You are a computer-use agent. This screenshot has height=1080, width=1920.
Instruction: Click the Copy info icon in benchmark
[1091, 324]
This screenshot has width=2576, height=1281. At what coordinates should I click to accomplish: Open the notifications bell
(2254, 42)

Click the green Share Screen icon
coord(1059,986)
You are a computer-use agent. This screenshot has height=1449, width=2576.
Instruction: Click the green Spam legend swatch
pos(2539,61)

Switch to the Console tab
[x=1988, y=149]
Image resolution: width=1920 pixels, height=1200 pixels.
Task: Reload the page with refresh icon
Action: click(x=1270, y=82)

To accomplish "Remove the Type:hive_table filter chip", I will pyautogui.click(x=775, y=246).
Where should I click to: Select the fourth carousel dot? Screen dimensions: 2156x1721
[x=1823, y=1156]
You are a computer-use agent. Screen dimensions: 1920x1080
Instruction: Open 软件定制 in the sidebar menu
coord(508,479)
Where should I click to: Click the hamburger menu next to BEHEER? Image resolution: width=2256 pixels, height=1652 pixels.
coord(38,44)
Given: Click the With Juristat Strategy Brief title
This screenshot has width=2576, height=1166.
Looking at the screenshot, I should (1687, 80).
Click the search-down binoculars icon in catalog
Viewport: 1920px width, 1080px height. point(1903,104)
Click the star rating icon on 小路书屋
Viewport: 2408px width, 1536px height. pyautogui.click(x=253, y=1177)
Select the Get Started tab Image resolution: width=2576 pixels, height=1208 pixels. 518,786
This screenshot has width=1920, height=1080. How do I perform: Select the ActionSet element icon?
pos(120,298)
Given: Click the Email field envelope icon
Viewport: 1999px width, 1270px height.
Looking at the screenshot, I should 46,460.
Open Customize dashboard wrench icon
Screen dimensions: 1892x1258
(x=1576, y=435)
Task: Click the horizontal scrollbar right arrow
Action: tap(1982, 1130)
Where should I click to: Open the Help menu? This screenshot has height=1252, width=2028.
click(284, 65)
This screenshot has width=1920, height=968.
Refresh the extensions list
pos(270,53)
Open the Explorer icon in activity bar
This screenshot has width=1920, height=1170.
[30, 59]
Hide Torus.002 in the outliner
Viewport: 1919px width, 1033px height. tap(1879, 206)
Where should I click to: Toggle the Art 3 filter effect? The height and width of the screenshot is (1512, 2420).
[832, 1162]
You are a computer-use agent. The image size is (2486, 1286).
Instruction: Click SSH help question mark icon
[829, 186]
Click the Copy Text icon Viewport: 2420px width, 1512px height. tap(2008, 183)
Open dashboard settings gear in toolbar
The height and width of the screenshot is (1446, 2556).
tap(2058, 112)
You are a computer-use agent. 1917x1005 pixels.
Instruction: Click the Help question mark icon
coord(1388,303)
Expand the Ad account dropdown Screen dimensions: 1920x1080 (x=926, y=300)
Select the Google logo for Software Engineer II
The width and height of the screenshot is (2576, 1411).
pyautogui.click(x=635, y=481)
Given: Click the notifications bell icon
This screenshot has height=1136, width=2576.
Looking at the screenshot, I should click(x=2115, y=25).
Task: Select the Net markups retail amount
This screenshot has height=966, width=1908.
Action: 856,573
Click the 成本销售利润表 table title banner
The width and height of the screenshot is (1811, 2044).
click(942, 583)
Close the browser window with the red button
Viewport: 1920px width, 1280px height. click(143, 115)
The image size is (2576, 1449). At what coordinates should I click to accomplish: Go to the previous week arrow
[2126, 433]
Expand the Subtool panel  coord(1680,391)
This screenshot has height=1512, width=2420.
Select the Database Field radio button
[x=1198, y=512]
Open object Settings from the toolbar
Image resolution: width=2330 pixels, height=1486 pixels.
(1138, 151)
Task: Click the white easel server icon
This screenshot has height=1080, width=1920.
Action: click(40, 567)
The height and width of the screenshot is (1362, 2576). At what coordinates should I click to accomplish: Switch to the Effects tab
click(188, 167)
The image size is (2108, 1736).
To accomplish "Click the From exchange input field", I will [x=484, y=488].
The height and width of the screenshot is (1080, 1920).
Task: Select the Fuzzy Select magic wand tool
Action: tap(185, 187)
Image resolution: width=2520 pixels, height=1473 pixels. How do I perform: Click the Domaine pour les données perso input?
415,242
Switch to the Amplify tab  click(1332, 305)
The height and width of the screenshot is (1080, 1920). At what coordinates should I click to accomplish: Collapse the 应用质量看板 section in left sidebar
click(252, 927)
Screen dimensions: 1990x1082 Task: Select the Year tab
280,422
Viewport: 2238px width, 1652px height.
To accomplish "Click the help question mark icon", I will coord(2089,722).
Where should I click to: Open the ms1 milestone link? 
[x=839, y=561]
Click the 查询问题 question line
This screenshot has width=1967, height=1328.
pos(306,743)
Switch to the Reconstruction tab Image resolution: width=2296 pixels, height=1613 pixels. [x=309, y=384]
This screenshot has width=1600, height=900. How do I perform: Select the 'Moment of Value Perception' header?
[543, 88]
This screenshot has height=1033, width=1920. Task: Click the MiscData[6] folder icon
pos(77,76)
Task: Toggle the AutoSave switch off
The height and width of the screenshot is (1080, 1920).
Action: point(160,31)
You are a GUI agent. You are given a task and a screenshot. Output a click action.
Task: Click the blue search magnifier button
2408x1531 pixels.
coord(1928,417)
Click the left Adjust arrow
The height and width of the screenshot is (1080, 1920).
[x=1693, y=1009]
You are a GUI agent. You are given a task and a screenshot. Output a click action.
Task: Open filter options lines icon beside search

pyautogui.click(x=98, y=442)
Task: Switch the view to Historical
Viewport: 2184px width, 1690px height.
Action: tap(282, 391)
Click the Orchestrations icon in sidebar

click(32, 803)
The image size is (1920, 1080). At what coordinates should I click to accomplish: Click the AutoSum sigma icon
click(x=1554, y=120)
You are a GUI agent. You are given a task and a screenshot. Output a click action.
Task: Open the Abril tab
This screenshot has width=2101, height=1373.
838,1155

* * * * *

▸ PROBLEM REQUIREMENTS
From the records above, extract every line exactly as it stands.

▸ TASK ANSWER
You are a computer-use agent. This screenshot has height=1080, width=1920.
Instruction: Click the Copy info icon in benchmark
[1091, 324]
This screenshot has width=2576, height=1281. At what coordinates should I click to accomplish: Open the notifications bell
(2254, 42)

Click the green Share Screen icon
coord(1059,986)
You are a computer-use agent. This screenshot has height=1449, width=2576.
Instruction: Click the green Spam legend swatch
pos(2539,61)

Switch to the Console tab
[x=1988, y=149]
Image resolution: width=1920 pixels, height=1200 pixels.
Task: Reload the page with refresh icon
Action: click(x=1270, y=82)

To accomplish "Remove the Type:hive_table filter chip", I will pyautogui.click(x=775, y=246).
Where should I click to: Select the fourth carousel dot? Screen dimensions: 2156x1721
[x=1823, y=1156]
You are a computer-use agent. Screen dimensions: 1920x1080
Instruction: Open 软件定制 in the sidebar menu
coord(508,479)
Where should I click to: Click the hamburger menu next to BEHEER? Image resolution: width=2256 pixels, height=1652 pixels.
coord(38,44)
Given: Click the With Juristat Strategy Brief title
This screenshot has width=2576, height=1166.
Looking at the screenshot, I should (1687, 80).
Click the search-down binoculars icon in catalog
Viewport: 1920px width, 1080px height. point(1903,104)
Click the star rating icon on 小路书屋
Viewport: 2408px width, 1536px height. pyautogui.click(x=253, y=1177)
Select the Get Started tab Image resolution: width=2576 pixels, height=1208 pixels. 518,786
This screenshot has width=1920, height=1080. How do I perform: Select the ActionSet element icon?
pos(120,298)
Given: Click the Email field envelope icon
Viewport: 1999px width, 1270px height.
Looking at the screenshot, I should 46,460.
Open Customize dashboard wrench icon
Screen dimensions: 1892x1258
(x=1576, y=435)
Task: Click the horizontal scrollbar right arrow
Action: tap(1982, 1130)
Where should I click to: Open the Help menu? This screenshot has height=1252, width=2028.
click(284, 65)
This screenshot has width=1920, height=968.
Refresh the extensions list
pos(270,53)
Open the Explorer icon in activity bar
This screenshot has width=1920, height=1170.
[30, 59]
Hide Torus.002 in the outliner
Viewport: 1919px width, 1033px height. tap(1879, 206)
Where should I click to: Toggle the Art 3 filter effect? The height and width of the screenshot is (1512, 2420).
[832, 1162]
You are a computer-use agent. The image size is (2486, 1286).
Instruction: Click SSH help question mark icon
[829, 186]
Click the Copy Text icon Viewport: 2420px width, 1512px height. tap(2008, 183)
Open dashboard settings gear in toolbar
The height and width of the screenshot is (1446, 2556).
tap(2058, 112)
You are a computer-use agent. 1917x1005 pixels.
Instruction: Click the Help question mark icon
coord(1388,303)
Expand the Ad account dropdown Screen dimensions: 1920x1080 (x=926, y=300)
Select the Google logo for Software Engineer II
The width and height of the screenshot is (2576, 1411).
pyautogui.click(x=635, y=481)
Given: Click the notifications bell icon
This screenshot has height=1136, width=2576.
Looking at the screenshot, I should click(x=2115, y=25).
Task: Select the Net markups retail amount
This screenshot has height=966, width=1908.
Action: 856,573
Click the 成本销售利润表 table title banner
The width and height of the screenshot is (1811, 2044).
click(942, 583)
Close the browser window with the red button
Viewport: 1920px width, 1280px height. click(143, 115)
The image size is (2576, 1449). At what coordinates should I click to accomplish: Go to the previous week arrow
[2126, 433]
Expand the Subtool panel  coord(1680,391)
This screenshot has height=1512, width=2420.
Select the Database Field radio button
[x=1198, y=512]
Open object Settings from the toolbar
Image resolution: width=2330 pixels, height=1486 pixels.
(1138, 151)
Task: Click the white easel server icon
This screenshot has height=1080, width=1920.
Action: click(40, 567)
The height and width of the screenshot is (1362, 2576). At what coordinates should I click to accomplish: Switch to the Effects tab
click(188, 167)
The image size is (2108, 1736).
To accomplish "Click the From exchange input field", I will [x=484, y=488].
The height and width of the screenshot is (1080, 1920).
Task: Select the Fuzzy Select magic wand tool
Action: tap(185, 187)
Image resolution: width=2520 pixels, height=1473 pixels. How do I perform: Click the Domaine pour les données perso input?
415,242
Switch to the Amplify tab  click(1332, 305)
The height and width of the screenshot is (1080, 1920). At what coordinates should I click to accomplish: Collapse the 应用质量看板 section in left sidebar
click(252, 927)
Screen dimensions: 1990x1082 Task: Select the Year tab
280,422
Viewport: 2238px width, 1652px height.
To accomplish "Click the help question mark icon", I will coord(2089,722).
Where should I click to: Open the ms1 milestone link? 
[x=839, y=561]
Click the 查询问题 question line
This screenshot has width=1967, height=1328.
pos(306,743)
Switch to the Reconstruction tab Image resolution: width=2296 pixels, height=1613 pixels. [x=309, y=384]
This screenshot has width=1600, height=900. How do I perform: Select the 'Moment of Value Perception' header?
[543, 88]
This screenshot has height=1033, width=1920. Task: Click the MiscData[6] folder icon
pos(77,76)
Task: Toggle the AutoSave switch off
The height and width of the screenshot is (1080, 1920).
Action: point(160,31)
You are a GUI agent. You are given a task and a screenshot. Output a click action.
Task: Click the blue search magnifier button
2408x1531 pixels.
coord(1928,417)
Click the left Adjust arrow
The height and width of the screenshot is (1080, 1920).
[x=1693, y=1009]
You are a GUI agent. You are given a task and a screenshot. Output a click action.
Task: Open filter options lines icon beside search

pyautogui.click(x=98, y=442)
Task: Switch the view to Historical
Viewport: 2184px width, 1690px height.
Action: tap(282, 391)
Click the Orchestrations icon in sidebar

click(32, 803)
The image size is (1920, 1080). At what coordinates should I click to accomplish: Click the AutoSum sigma icon
click(x=1554, y=120)
You are a GUI agent. You are given a task and a screenshot. Output a click action.
Task: Open the Abril tab
This screenshot has width=2101, height=1373.
838,1155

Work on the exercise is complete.